Collected data entries:

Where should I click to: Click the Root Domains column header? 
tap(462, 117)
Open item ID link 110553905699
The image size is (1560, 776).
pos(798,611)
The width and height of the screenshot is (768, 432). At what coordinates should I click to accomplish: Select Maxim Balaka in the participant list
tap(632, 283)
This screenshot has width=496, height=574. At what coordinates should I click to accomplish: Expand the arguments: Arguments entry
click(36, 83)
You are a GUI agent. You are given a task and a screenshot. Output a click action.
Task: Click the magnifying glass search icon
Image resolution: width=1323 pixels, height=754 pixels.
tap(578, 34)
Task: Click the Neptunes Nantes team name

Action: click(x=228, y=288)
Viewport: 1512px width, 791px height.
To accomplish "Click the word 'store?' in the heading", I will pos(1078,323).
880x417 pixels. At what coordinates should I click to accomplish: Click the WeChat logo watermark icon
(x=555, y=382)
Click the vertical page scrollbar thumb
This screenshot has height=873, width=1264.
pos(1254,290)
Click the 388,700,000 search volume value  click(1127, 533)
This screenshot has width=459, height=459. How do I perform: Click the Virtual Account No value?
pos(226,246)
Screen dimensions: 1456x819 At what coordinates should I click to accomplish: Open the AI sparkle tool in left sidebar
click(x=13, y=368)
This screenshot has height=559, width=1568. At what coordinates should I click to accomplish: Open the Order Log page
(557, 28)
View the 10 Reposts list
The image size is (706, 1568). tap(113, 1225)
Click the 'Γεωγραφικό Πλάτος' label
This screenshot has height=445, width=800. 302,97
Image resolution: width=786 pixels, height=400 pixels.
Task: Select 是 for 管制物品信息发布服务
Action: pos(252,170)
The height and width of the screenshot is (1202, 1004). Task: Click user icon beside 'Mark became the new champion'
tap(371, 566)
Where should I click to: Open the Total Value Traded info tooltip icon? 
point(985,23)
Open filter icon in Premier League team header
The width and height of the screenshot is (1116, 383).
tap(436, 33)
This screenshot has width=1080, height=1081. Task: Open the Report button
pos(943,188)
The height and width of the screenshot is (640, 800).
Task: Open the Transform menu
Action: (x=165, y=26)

*Problem to work on*: All entries should be transcribed verbatim.

*Answer for this exercise*:
Where should I click to: Click the Root Domains column header? 
tap(462, 117)
Open item ID link 110553905699
The image size is (1560, 776).
pos(798,611)
The width and height of the screenshot is (768, 432). At what coordinates should I click to accomplish: Select Maxim Balaka in the participant list
tap(632, 283)
This screenshot has width=496, height=574. At what coordinates should I click to accomplish: Expand the arguments: Arguments entry
click(36, 83)
You are a GUI agent. You are given a task and a screenshot. Output a click action.
Task: Click the magnifying glass search icon
Image resolution: width=1323 pixels, height=754 pixels.
tap(578, 34)
Task: Click the Neptunes Nantes team name

Action: click(x=228, y=288)
Viewport: 1512px width, 791px height.
To accomplish "Click the word 'store?' in the heading", I will pos(1078,323).
880x417 pixels. At what coordinates should I click to accomplish: Click the WeChat logo watermark icon
(x=555, y=382)
Click the vertical page scrollbar thumb
This screenshot has height=873, width=1264.
pos(1254,290)
Click the 388,700,000 search volume value  click(1127, 533)
This screenshot has width=459, height=459. How do I perform: Click the Virtual Account No value?
pos(226,246)
Screen dimensions: 1456x819 At what coordinates should I click to accomplish: Open the AI sparkle tool in left sidebar
click(x=13, y=368)
This screenshot has height=559, width=1568. At what coordinates should I click to accomplish: Open the Order Log page
(557, 28)
View the 10 Reposts list
The image size is (706, 1568). tap(113, 1225)
Click the 'Γεωγραφικό Πλάτος' label
This screenshot has height=445, width=800. 302,97
Image resolution: width=786 pixels, height=400 pixels.
Task: Select 是 for 管制物品信息发布服务
Action: pos(252,170)
The height and width of the screenshot is (1202, 1004). Task: Click user icon beside 'Mark became the new champion'
tap(371, 566)
Where should I click to: Open the Total Value Traded info tooltip icon? 
point(985,23)
Open filter icon in Premier League team header
The width and height of the screenshot is (1116, 383).
tap(436, 33)
This screenshot has width=1080, height=1081. Task: Open the Report button
pos(943,188)
The height and width of the screenshot is (640, 800).
Task: Open the Transform menu
Action: (x=165, y=26)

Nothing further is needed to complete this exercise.